The unions urgently need to build resistance against the cuts that the new government will no doubt introduce. At the moment, the union leadership is happy that the new government is pledging to work in a so-called “Social Partnership” – i.e. that government plans are negotiated with the unions and employers. But the unions cannot accept, in the name of “Partnership”, anti-worker and anti-poor measures demanded by the government and the bosses. We need to step up pressure on the union leaders to not accept cuts for the price of being in a position to negotiate them! What is also desperately needed is a new party of the working class.
Just days after the inauguration of the new government, a project towards a new left party was launched in Vienna – “Links Wien” (“Left Vienna”). Up to 450 people attended the launch meeting. Sozialistische Offensive took part in this two day meeting, making proposals on how to develop the new project, distributing material and selling its paper. This project is a follow up in Vienna to “Aufbruch”. This was a ‘left’ grouping launched in 2016 at a 1,000 strong national meeting. But Aufbruch subsequently failed to develop after deciding not to stand in the 2017 general election. It is a positive development that conclusions have been drawn from this and that activists now plan to stand in the Vienna city election later this year and use this as a platform to build a new party.
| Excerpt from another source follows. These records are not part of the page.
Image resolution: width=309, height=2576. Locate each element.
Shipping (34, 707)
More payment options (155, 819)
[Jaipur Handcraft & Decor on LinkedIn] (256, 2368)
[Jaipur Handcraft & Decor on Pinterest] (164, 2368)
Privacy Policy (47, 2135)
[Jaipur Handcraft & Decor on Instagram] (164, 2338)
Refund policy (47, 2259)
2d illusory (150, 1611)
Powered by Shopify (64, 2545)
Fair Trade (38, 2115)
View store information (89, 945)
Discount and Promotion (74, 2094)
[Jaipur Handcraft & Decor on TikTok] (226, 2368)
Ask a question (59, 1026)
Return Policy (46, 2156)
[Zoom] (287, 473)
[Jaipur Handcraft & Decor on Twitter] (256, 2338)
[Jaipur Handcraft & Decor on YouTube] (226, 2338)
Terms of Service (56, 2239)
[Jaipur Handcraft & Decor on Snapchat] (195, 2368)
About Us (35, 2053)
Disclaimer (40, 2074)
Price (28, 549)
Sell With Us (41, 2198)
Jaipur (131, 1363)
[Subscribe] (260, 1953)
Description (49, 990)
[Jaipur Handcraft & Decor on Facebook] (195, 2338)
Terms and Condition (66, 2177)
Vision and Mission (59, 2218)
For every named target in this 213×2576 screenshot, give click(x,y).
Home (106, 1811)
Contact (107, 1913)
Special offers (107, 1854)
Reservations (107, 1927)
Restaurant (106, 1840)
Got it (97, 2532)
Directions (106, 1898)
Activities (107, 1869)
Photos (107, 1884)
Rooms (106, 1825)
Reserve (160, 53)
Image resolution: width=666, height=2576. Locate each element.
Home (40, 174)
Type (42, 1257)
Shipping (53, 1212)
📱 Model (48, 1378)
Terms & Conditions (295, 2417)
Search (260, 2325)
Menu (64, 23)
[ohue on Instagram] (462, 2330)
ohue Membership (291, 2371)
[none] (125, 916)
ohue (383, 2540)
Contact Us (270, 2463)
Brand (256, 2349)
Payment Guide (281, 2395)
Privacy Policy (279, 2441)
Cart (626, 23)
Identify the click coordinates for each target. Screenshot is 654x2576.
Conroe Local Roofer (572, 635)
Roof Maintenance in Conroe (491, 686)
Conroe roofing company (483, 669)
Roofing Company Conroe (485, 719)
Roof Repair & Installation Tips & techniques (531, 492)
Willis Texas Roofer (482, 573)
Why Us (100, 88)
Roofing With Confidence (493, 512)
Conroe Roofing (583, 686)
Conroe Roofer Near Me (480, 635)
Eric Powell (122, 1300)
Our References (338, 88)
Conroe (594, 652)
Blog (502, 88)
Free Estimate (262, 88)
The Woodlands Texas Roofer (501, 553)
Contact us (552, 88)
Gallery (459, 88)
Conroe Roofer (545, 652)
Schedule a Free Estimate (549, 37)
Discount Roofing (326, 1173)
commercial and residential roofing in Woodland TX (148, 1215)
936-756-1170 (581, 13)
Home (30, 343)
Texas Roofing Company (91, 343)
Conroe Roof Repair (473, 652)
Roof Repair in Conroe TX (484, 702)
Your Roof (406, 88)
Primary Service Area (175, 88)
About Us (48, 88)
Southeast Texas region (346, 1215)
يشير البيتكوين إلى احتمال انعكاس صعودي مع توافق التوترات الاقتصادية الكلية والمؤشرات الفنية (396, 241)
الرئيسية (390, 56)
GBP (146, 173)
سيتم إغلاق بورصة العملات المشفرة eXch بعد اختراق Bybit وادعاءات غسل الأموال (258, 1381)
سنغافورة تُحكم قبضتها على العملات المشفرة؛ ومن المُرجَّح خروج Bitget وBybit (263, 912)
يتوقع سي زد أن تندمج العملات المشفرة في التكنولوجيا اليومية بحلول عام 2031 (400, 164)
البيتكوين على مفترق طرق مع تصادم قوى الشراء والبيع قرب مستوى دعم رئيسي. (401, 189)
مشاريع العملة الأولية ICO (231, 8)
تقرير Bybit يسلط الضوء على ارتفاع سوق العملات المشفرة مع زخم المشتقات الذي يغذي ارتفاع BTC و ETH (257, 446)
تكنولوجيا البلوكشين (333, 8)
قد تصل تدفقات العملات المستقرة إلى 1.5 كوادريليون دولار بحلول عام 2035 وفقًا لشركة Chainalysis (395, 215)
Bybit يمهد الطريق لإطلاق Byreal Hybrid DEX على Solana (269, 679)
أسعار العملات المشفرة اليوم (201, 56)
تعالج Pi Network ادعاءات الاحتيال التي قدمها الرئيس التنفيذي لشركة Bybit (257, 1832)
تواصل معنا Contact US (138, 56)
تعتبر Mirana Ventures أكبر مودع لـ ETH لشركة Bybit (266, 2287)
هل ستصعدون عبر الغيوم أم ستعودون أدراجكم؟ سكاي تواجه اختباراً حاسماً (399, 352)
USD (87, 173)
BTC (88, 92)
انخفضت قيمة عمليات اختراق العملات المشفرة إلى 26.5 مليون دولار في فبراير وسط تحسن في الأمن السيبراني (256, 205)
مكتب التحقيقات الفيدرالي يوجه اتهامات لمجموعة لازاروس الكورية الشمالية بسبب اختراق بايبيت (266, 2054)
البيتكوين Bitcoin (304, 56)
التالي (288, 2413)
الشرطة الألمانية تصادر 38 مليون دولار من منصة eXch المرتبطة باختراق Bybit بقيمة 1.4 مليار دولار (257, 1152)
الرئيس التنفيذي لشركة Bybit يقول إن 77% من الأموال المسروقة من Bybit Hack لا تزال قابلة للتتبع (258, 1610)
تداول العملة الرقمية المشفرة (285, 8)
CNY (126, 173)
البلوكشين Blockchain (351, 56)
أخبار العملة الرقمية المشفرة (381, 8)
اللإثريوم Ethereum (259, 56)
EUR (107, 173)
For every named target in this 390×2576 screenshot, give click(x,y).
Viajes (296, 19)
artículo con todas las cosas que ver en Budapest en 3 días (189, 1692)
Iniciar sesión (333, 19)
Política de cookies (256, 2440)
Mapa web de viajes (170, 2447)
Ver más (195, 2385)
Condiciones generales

Yet now the danger exists that there is too much emphasis only on the electoral level. This new project could pick up support if it manages to organise resistance to the cuts of both the Social Democrat-led Vienna city government and the national ÖVP-Green coalition. In this way, it could attract people who are disappointed by both the Greens and the Social Democrats (SPÖ). But “Links Wien’s” programme does not mention either. At the time of writing, it focuses mainly on an academic layer and adopts an identity politics approach to the issues faced by women and migrants. But this could change if other layers looking for an alternative to join.
This initiative also vaguely refers to the need to get rid of capitalism. But it does not say what the alternative should be – a socialist alternative, in our view. Despite its weaknesses, the new project is an opportunity for the left. The fact that more people originally wanted to attend the launch meeting than the 500 that the venue could accommodate shows the vacuum that currently exists and that there are people are looking for an alternative.
The situation in Austria at the present time is changing. The economic situation is beginning to cool down and the new government will no doubt have to react to that. The first stirrings of class struggle are beginning to be felt in workplaces. We have to build a socialist alternative that is able to fight on the immediate issues while at the same time building a movement to end capitalism and transform our lives in a society that meets the needs of the many instead of serving the profits of few.